• _Challenge_
Please render each line of the records below as a JSON list of strings, one string per line, with blank lines left out. Omit the pictures.

=== Records shown ===

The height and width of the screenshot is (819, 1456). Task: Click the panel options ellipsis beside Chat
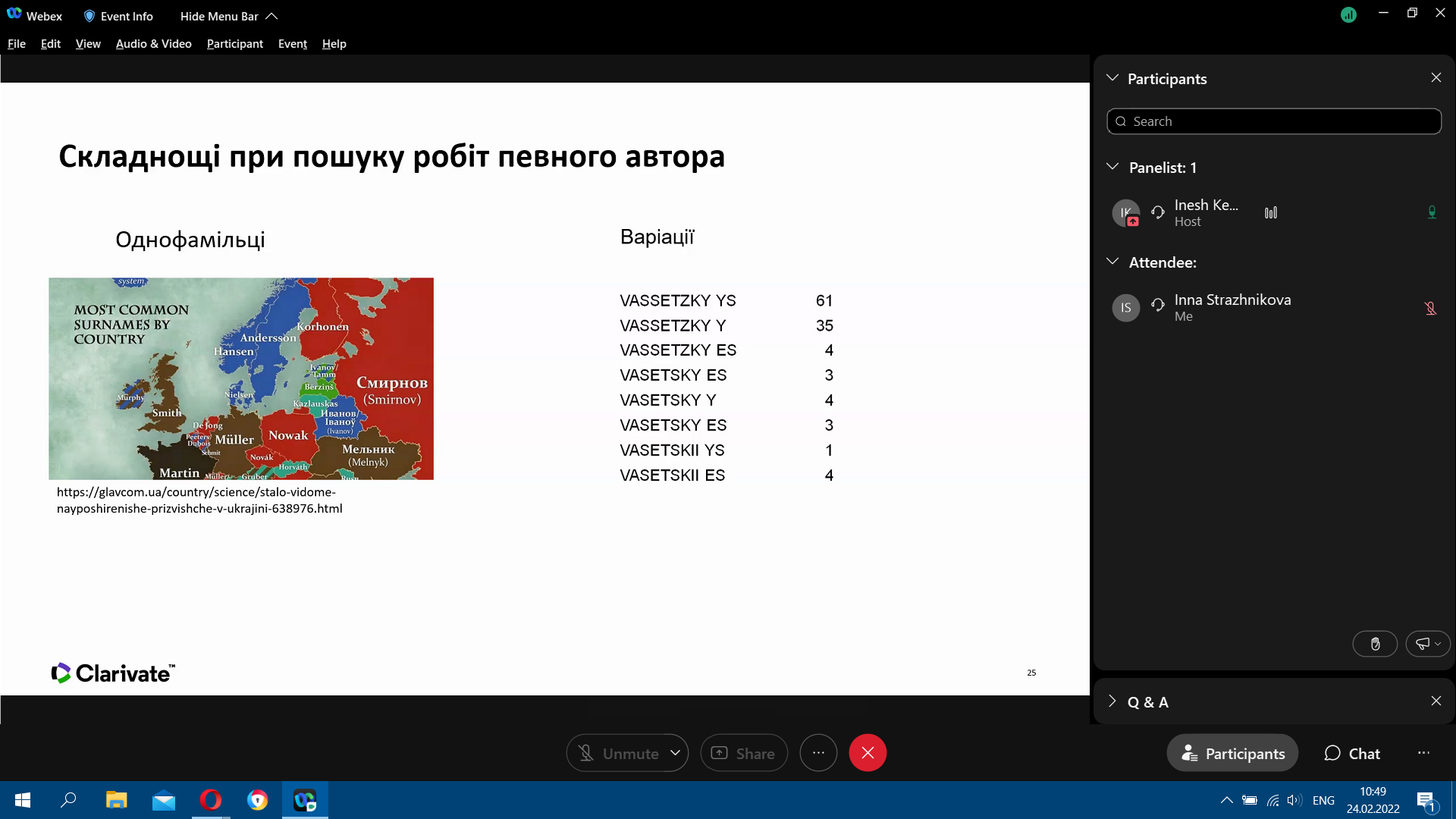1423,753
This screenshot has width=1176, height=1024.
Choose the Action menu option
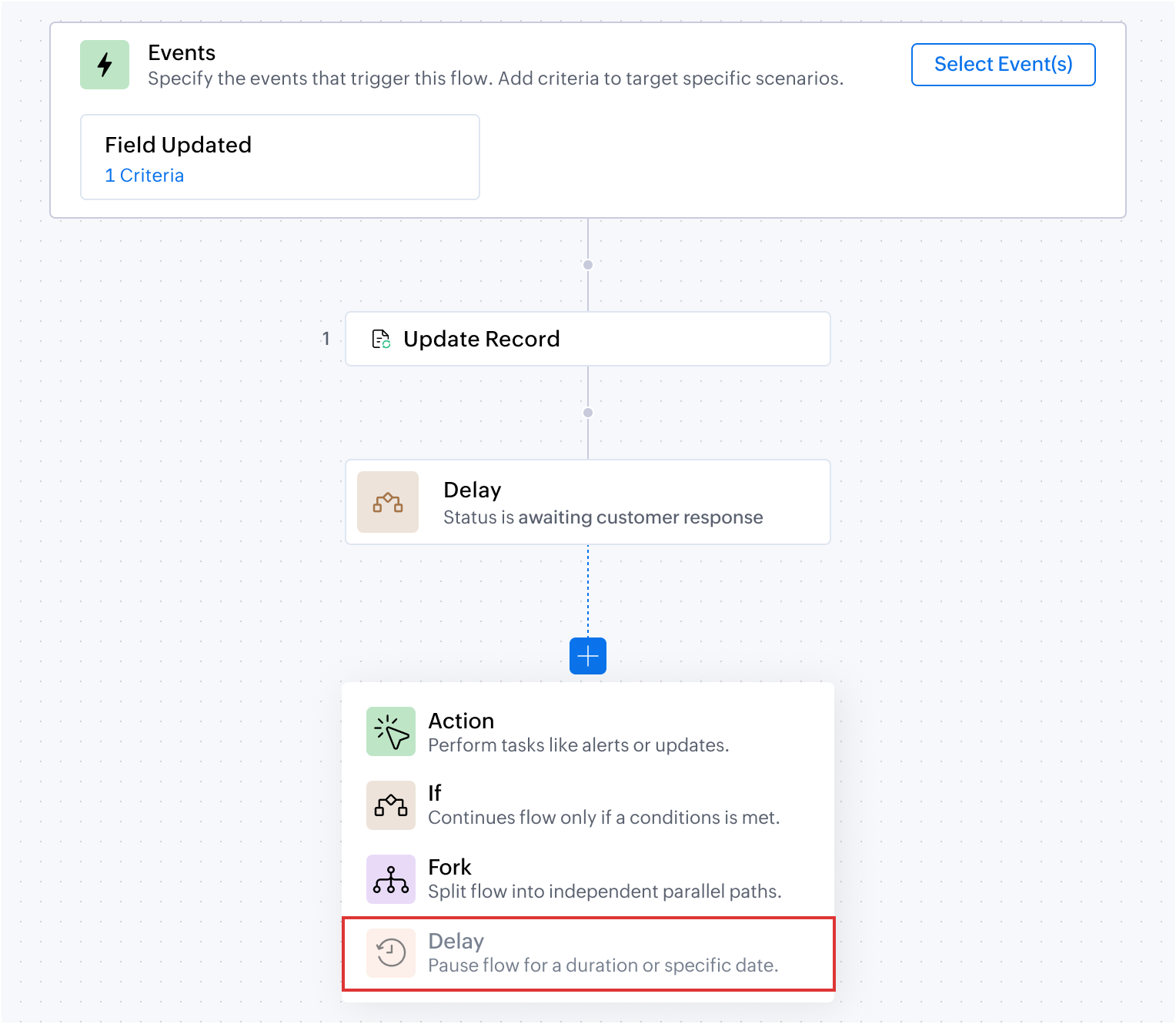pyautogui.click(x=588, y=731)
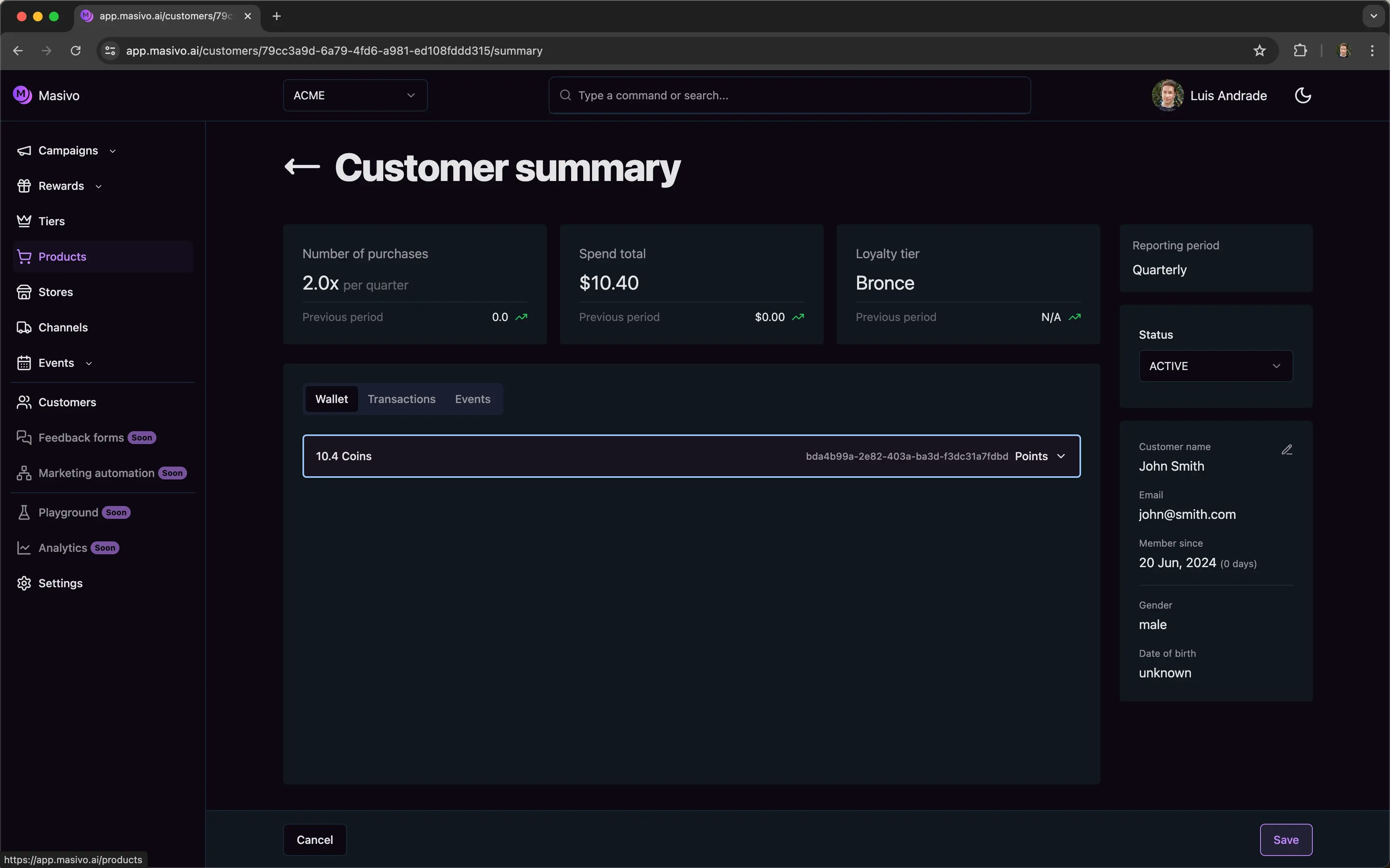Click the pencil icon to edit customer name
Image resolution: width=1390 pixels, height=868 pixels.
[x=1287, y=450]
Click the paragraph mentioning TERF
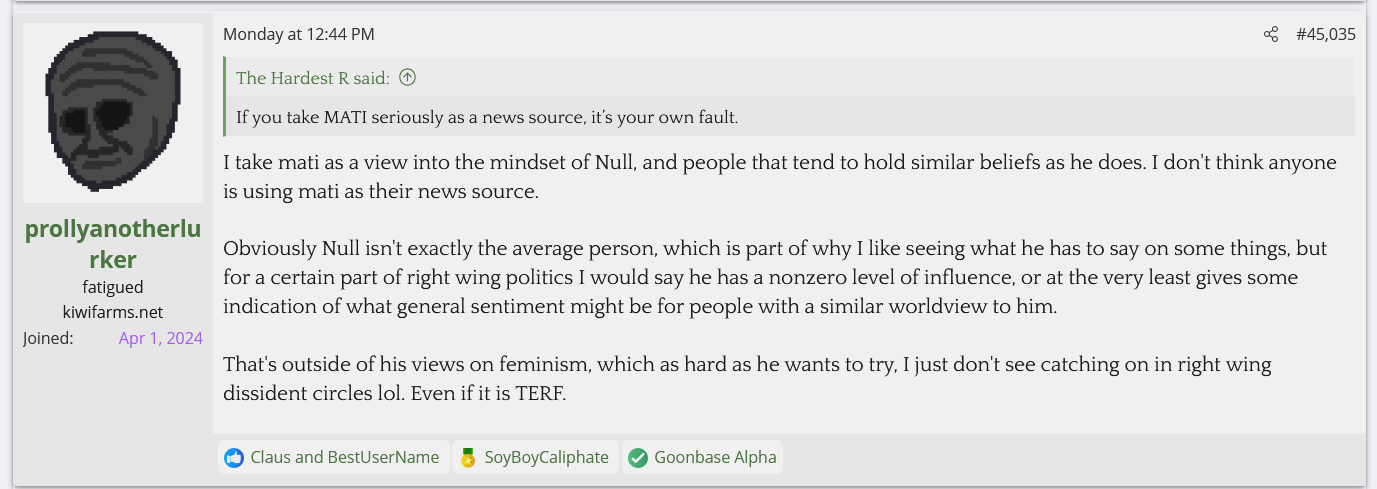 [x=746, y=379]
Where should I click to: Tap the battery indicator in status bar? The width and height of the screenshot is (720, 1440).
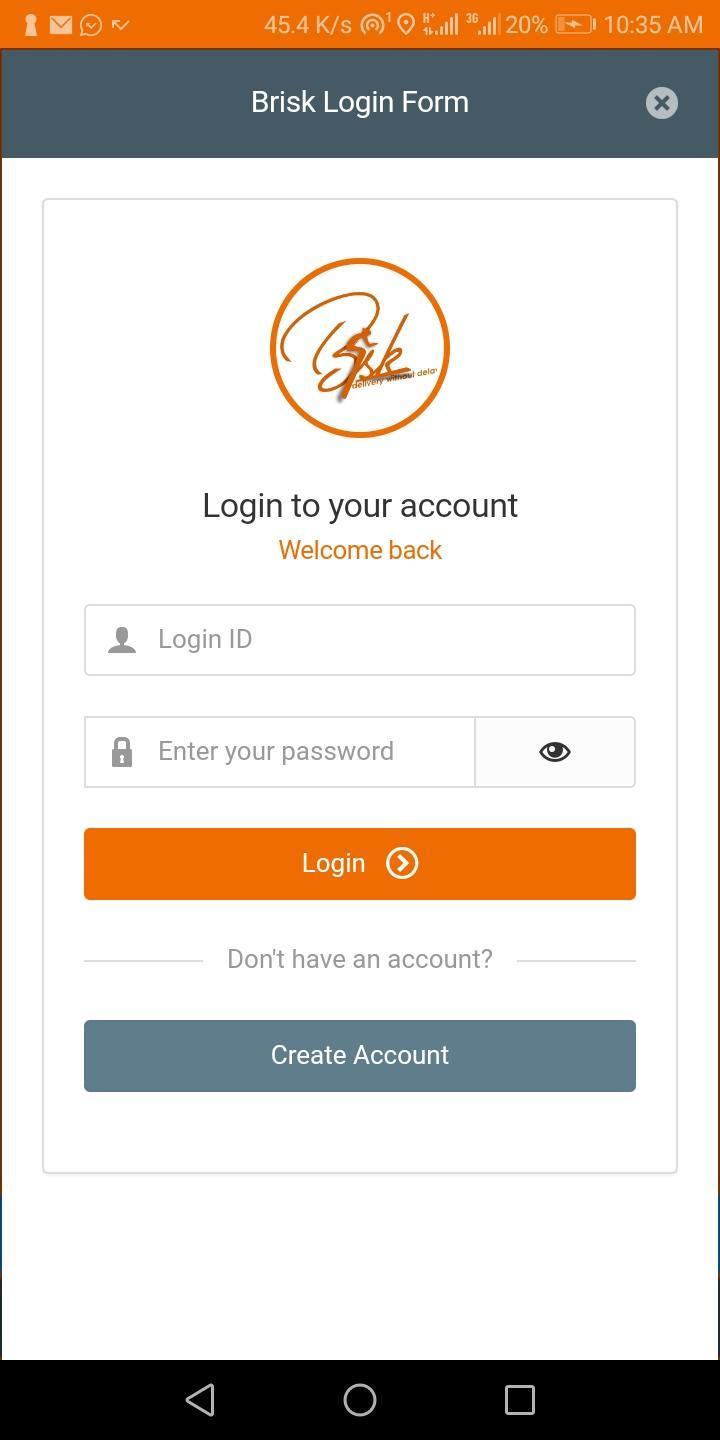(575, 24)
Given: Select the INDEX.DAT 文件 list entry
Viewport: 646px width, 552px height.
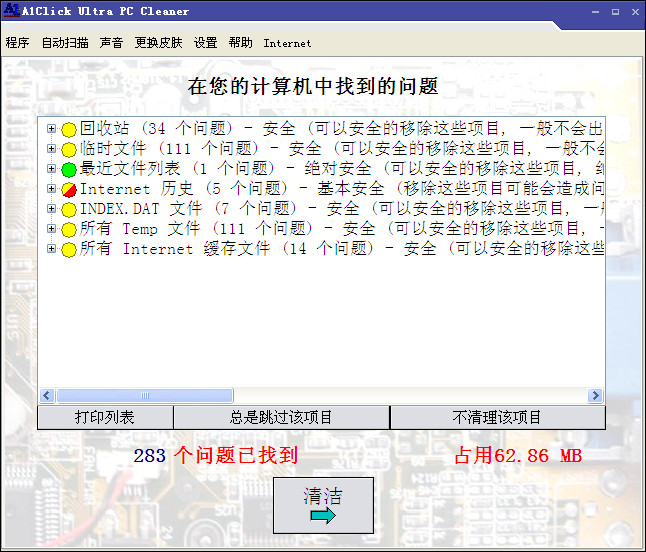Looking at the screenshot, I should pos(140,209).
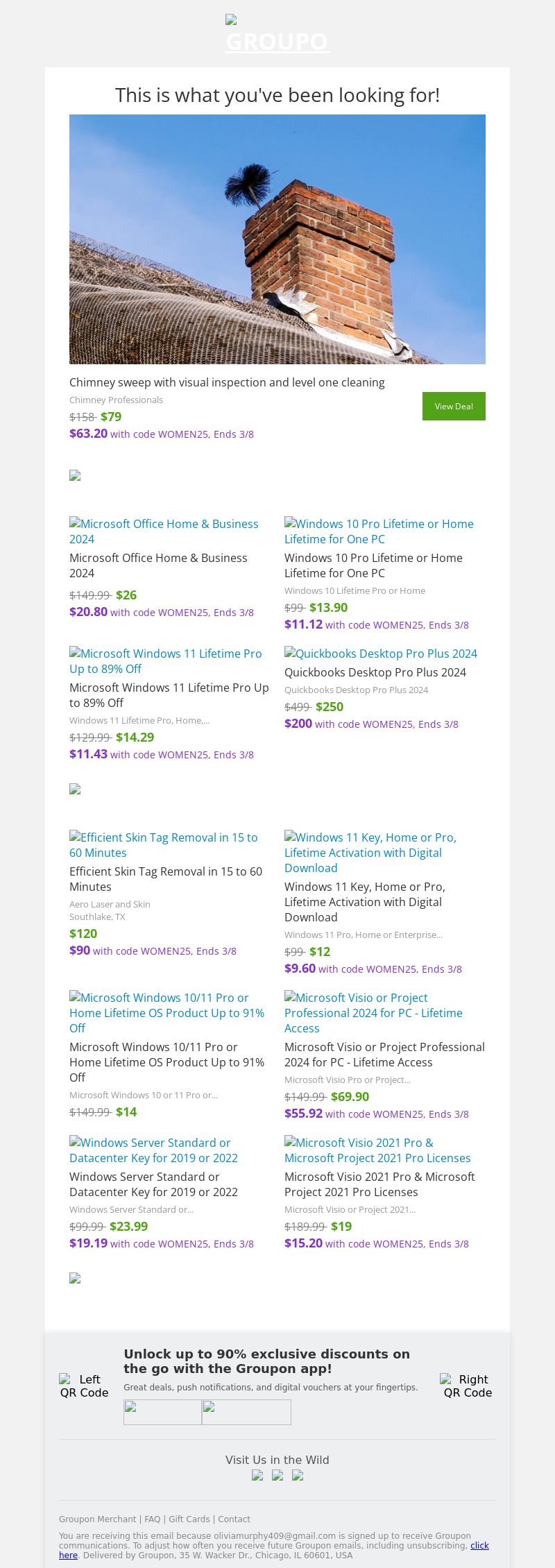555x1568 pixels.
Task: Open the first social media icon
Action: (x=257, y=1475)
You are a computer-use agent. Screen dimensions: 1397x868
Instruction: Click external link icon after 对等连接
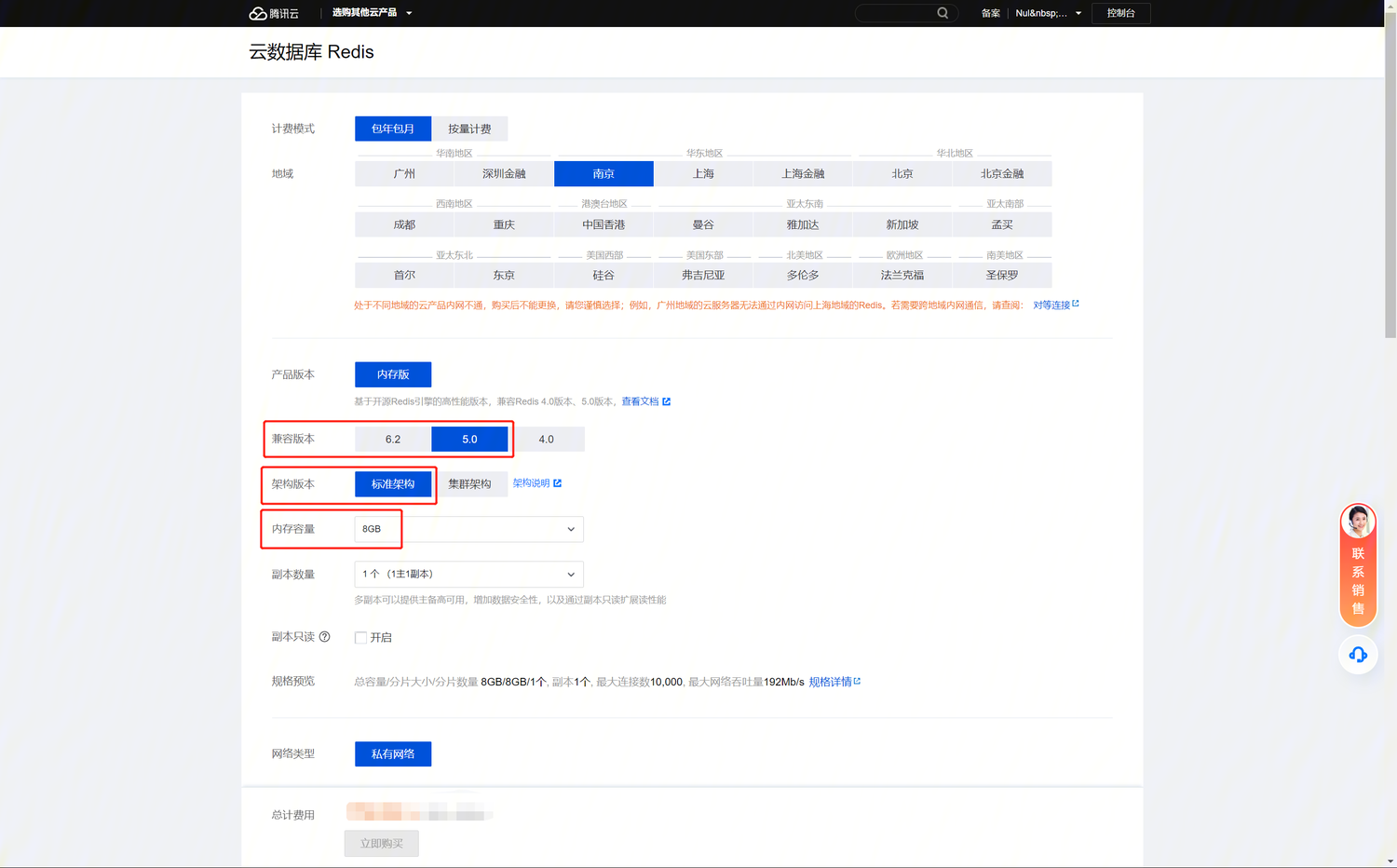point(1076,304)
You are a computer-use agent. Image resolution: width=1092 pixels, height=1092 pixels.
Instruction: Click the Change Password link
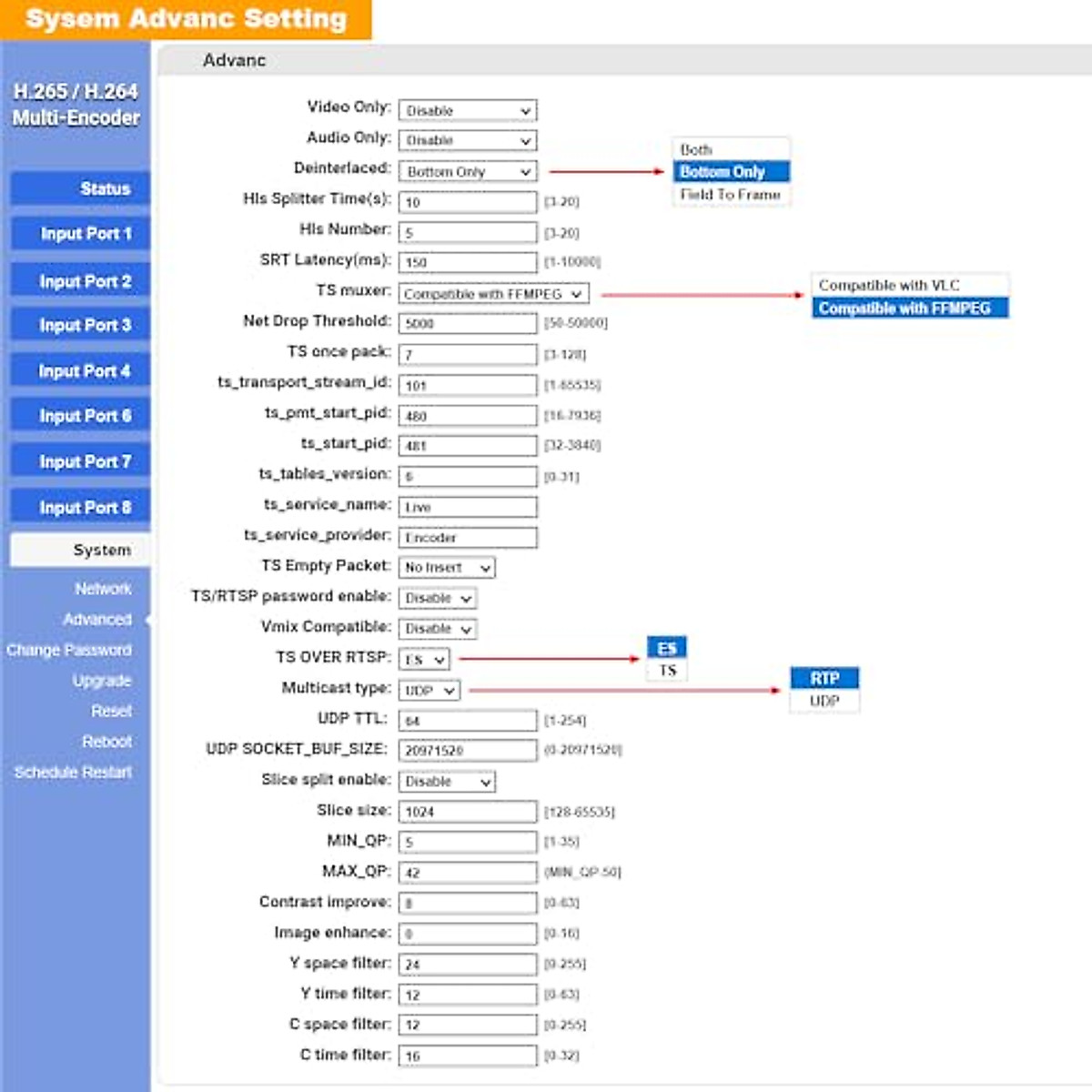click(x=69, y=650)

===

• _Solution below_
[
  "The height and width of the screenshot is (819, 1456). Task: Click the panel options ellipsis beside Chat",
  "1423,753",
  "This screenshot has width=1176, height=1024.",
  "Choose the Action menu option",
  "pyautogui.click(x=588, y=731)",
  "Click the pencil icon to edit customer name",
  "Image resolution: width=1390 pixels, height=868 pixels.",
  "[x=1287, y=450]",
  "Click the paragraph mentioning TERF",
  " [x=746, y=379]",
  "Where should I click to: Tap the battery indicator in status bar? The width and height of the screenshot is (720, 1440).",
  "(575, 24)",
  "Given: Select the INDEX.DAT 文件 list entry",
  "Viewport: 646px width, 552px height.",
  "Looking at the screenshot, I should pos(140,209).",
  "555x1568 pixels.",
  "Task: Open the first social media icon",
  "Action: (x=257, y=1475)",
  "You are a computer-use agent. Screen dimensions: 1397x868",
  "Instruction: Click external link icon after 对等连接",
  "point(1076,304)",
  "You are a computer-use agent. Image resolution: width=1092 pixels, height=1092 pixels.",
  "Instruction: Click the Change Password link",
  "click(x=69, y=650)"
]